The chemical basis of cellular communication, which is the building block for every bodily process, struck him with its elegance. "They don't think, but the way they communicate -- it's not magic, it's almost mechanical."

So if it's all so thrilling and exquisite, why do so many of us take such terrible care of ourselves?

"I think it's a complacency that comes with familiarity," he says. "It's the most amazing thing we'll ever encounter, and we're born with it." His own complacency has been shaken a bit: "I'm getting more exercise, I get out there every day for an hour with the dog. I've cut back on my peanut M&M consumption."

Macaulay's richly detailed drawing style, he says, is much more about learning than art. "I think that's the illustrator's responsibility, to be able to position the reader to understand," he explains. 
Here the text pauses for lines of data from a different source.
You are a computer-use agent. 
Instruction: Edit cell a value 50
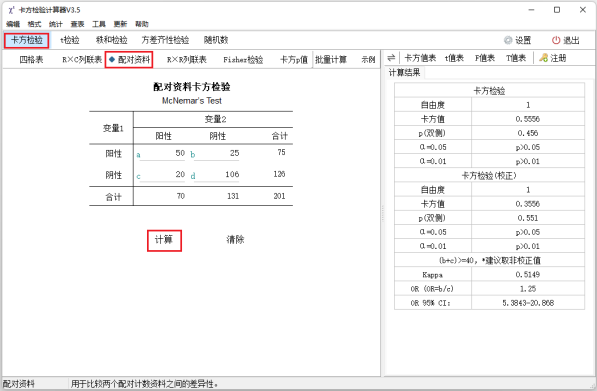162,154
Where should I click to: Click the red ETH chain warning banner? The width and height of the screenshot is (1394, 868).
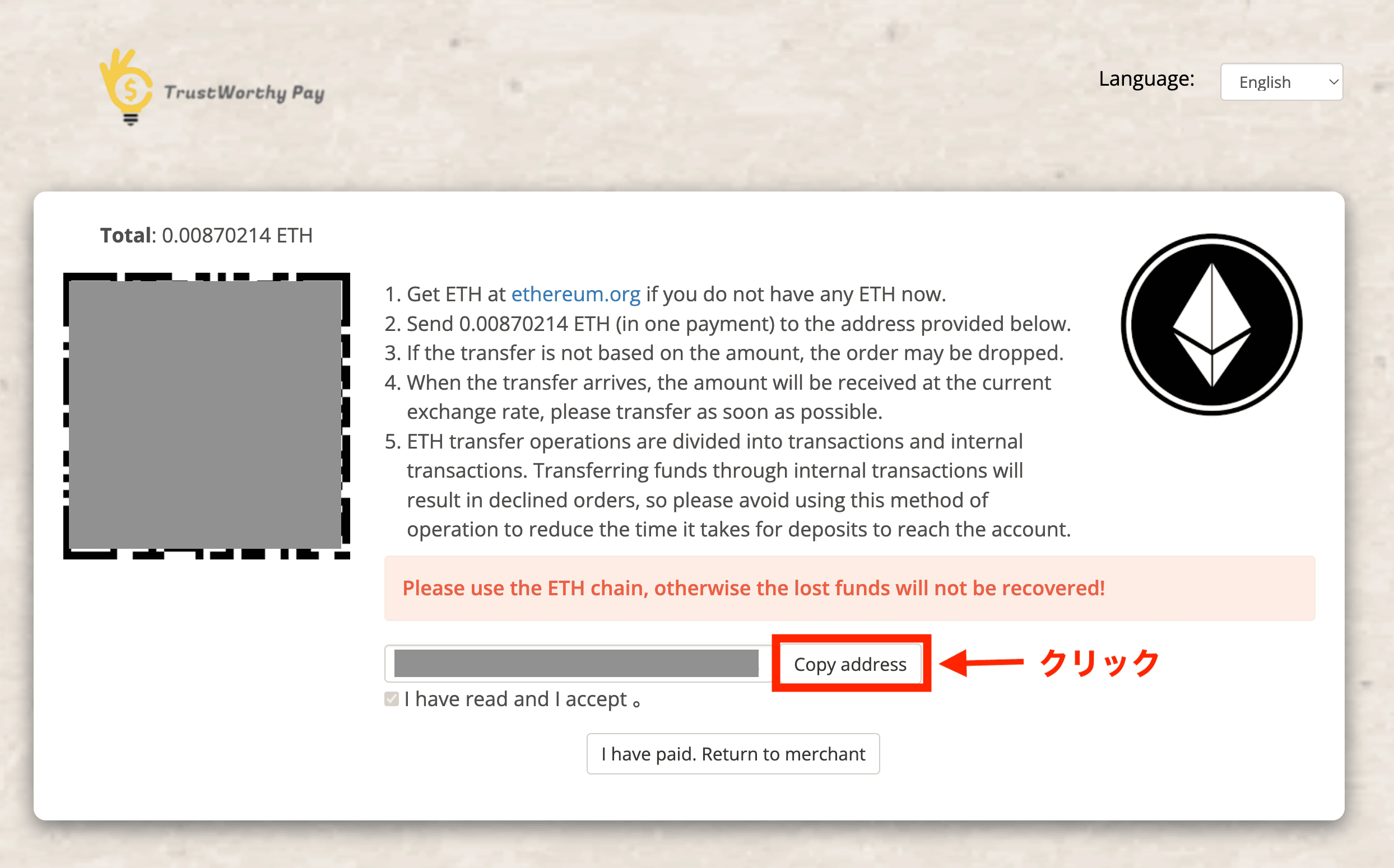849,588
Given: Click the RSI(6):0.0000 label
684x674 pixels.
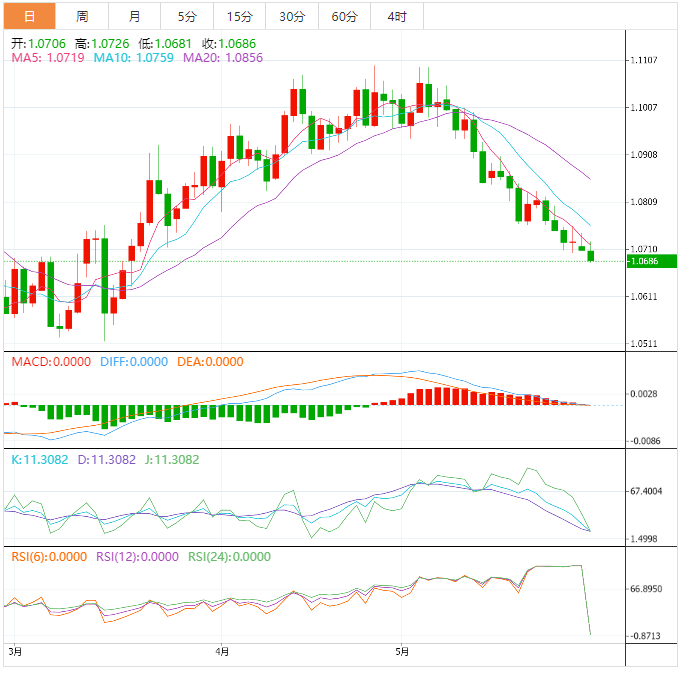Looking at the screenshot, I should (x=49, y=557).
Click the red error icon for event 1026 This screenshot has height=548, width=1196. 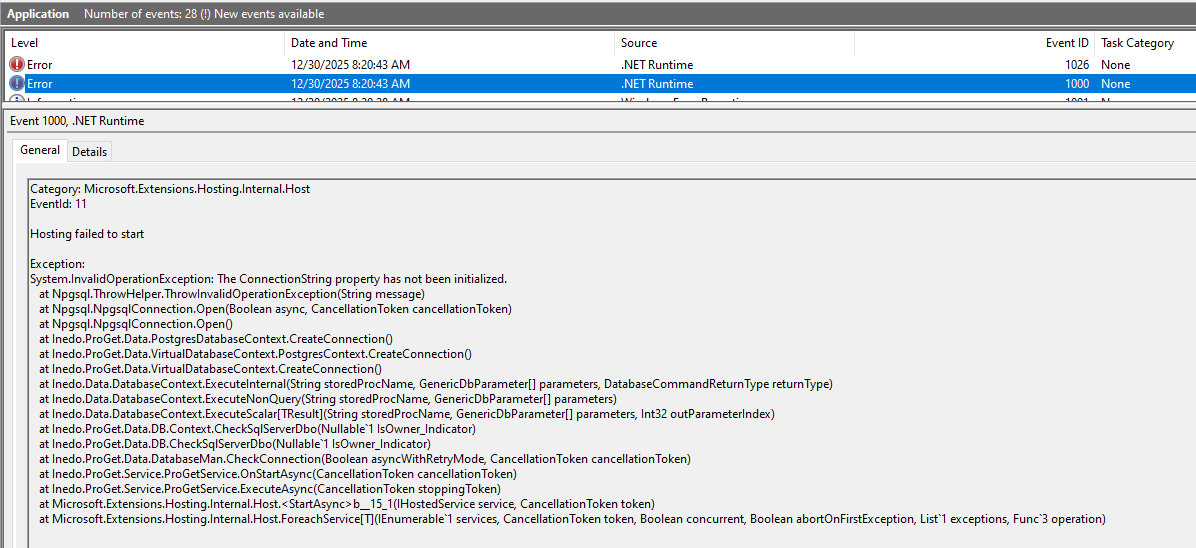pyautogui.click(x=17, y=64)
"I draw to learn, I draw to see better. ... It forces you to stop, stand still and focus on something," he says. "We're surrounded by things it's worth being curious about."

Next up for Macaulay's charming, informative and sometimes whimsical perusal are the imperiled natural systems of the planet, and the social reverberations of the machines and innovations he detailed in 1988's wildly popular The Way Things Work

He's not sure which will come first, but the Earth book "is not going to have all the answers. It will provide the context within which to view the calamitous possibilities. It's an extension of the body book in a way."

The other will be a kind of historical look at the machines and inventions in The Way Things Work -- the way social history is shaped by technology, how it ricochets. 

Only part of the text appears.